Coordinate data for items:
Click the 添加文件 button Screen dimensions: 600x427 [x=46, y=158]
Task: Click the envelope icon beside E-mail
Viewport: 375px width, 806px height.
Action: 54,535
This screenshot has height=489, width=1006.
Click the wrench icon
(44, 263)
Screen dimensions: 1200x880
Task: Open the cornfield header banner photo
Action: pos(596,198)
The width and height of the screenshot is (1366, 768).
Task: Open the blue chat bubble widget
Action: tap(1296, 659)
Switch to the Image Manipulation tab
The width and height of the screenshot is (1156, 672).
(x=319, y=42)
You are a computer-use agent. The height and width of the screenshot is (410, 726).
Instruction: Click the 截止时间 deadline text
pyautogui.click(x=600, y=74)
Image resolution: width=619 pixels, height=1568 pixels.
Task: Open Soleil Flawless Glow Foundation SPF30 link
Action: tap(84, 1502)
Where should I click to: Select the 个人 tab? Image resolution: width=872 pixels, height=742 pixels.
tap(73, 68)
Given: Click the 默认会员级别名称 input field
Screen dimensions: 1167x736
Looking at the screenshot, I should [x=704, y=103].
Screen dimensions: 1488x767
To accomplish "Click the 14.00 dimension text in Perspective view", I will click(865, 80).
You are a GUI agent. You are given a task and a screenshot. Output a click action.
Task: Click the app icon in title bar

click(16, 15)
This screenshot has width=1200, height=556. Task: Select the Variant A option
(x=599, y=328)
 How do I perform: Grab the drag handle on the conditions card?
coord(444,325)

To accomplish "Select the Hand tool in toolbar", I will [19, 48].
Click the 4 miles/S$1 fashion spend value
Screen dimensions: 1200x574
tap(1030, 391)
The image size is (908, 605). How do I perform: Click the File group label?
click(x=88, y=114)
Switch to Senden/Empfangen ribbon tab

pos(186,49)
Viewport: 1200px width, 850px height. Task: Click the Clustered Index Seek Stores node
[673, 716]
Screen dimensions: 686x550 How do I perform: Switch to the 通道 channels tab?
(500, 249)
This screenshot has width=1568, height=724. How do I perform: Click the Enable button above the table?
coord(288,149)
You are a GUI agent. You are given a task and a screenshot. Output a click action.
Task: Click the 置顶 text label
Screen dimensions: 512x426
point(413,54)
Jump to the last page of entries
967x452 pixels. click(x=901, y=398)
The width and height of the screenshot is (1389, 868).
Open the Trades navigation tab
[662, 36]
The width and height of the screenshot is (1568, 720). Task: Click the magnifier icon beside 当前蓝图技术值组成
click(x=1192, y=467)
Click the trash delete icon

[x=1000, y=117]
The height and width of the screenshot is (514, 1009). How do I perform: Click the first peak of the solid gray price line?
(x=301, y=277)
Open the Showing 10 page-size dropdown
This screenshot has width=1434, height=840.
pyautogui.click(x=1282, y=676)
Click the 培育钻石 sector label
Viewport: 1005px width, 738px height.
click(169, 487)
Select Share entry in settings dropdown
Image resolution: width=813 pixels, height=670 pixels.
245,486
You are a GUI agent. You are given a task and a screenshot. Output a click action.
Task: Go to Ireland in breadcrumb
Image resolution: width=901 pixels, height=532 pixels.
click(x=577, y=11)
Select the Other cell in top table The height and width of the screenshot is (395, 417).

■ **Short problem**
Extract every line above and reproduce each one verbatim, in its original order.

■ **Reply**
Click the 添加文件 button Screen dimensions: 600x427 [x=46, y=158]
Task: Click the envelope icon beside E-mail
Viewport: 375px width, 806px height.
Action: 54,535
This screenshot has height=489, width=1006.
Click the wrench icon
(44, 263)
Screen dimensions: 1200x880
Task: Open the cornfield header banner photo
Action: pos(596,198)
The width and height of the screenshot is (1366, 768).
Task: Open the blue chat bubble widget
Action: tap(1296, 659)
Switch to the Image Manipulation tab
The width and height of the screenshot is (1156, 672).
(x=319, y=42)
You are a computer-use agent. The height and width of the screenshot is (410, 726).
Instruction: Click the 截止时间 deadline text
pyautogui.click(x=600, y=74)
Image resolution: width=619 pixels, height=1568 pixels.
Task: Open Soleil Flawless Glow Foundation SPF30 link
Action: tap(84, 1502)
Where should I click to: Select the 个人 tab? Image resolution: width=872 pixels, height=742 pixels.
tap(73, 68)
Given: Click the 默认会员级别名称 input field
Screen dimensions: 1167x736
Looking at the screenshot, I should [x=704, y=103].
Screen dimensions: 1488x767
To accomplish "Click the 14.00 dimension text in Perspective view", I will click(865, 80).
You are a GUI agent. You are given a task and a screenshot. Output a click action.
Task: Click the app icon in title bar

click(16, 15)
This screenshot has width=1200, height=556. Task: Select the Variant A option
(x=599, y=328)
 How do I perform: Grab the drag handle on the conditions card?
coord(444,325)

To accomplish "Select the Hand tool in toolbar", I will [19, 48].
Click the 4 miles/S$1 fashion spend value
Screen dimensions: 1200x574
tap(1030, 391)
The image size is (908, 605). How do I perform: Click the File group label?
click(x=88, y=114)
Switch to Senden/Empfangen ribbon tab

pos(186,49)
Viewport: 1200px width, 850px height. Task: Click the Clustered Index Seek Stores node
[673, 716]
Screen dimensions: 686x550 How do I perform: Switch to the 通道 channels tab?
(500, 249)
This screenshot has width=1568, height=724. How do I perform: Click the Enable button above the table?
coord(288,149)
You are a GUI agent. You are given a task and a screenshot. Output a click action.
Task: Click the 置顶 text label
Screen dimensions: 512x426
point(413,54)
Jump to the last page of entries
967x452 pixels. click(x=901, y=398)
The width and height of the screenshot is (1389, 868).
Open the Trades navigation tab
[662, 36]
The width and height of the screenshot is (1568, 720). Task: Click the magnifier icon beside 当前蓝图技术值组成
click(x=1192, y=467)
Click the trash delete icon

[x=1000, y=117]
The height and width of the screenshot is (514, 1009). How do I perform: Click the first peak of the solid gray price line?
(x=301, y=277)
Open the Showing 10 page-size dropdown
This screenshot has width=1434, height=840.
pyautogui.click(x=1282, y=676)
Click the 培育钻石 sector label
Viewport: 1005px width, 738px height.
click(169, 487)
Select Share entry in settings dropdown
Image resolution: width=813 pixels, height=670 pixels.
245,486
You are a GUI agent. You are given a task and a screenshot. Output a click action.
Task: Go to Ireland in breadcrumb
Image resolution: width=901 pixels, height=532 pixels.
click(x=577, y=11)
Select the Other cell in top table The height and width of the screenshot is (395, 417).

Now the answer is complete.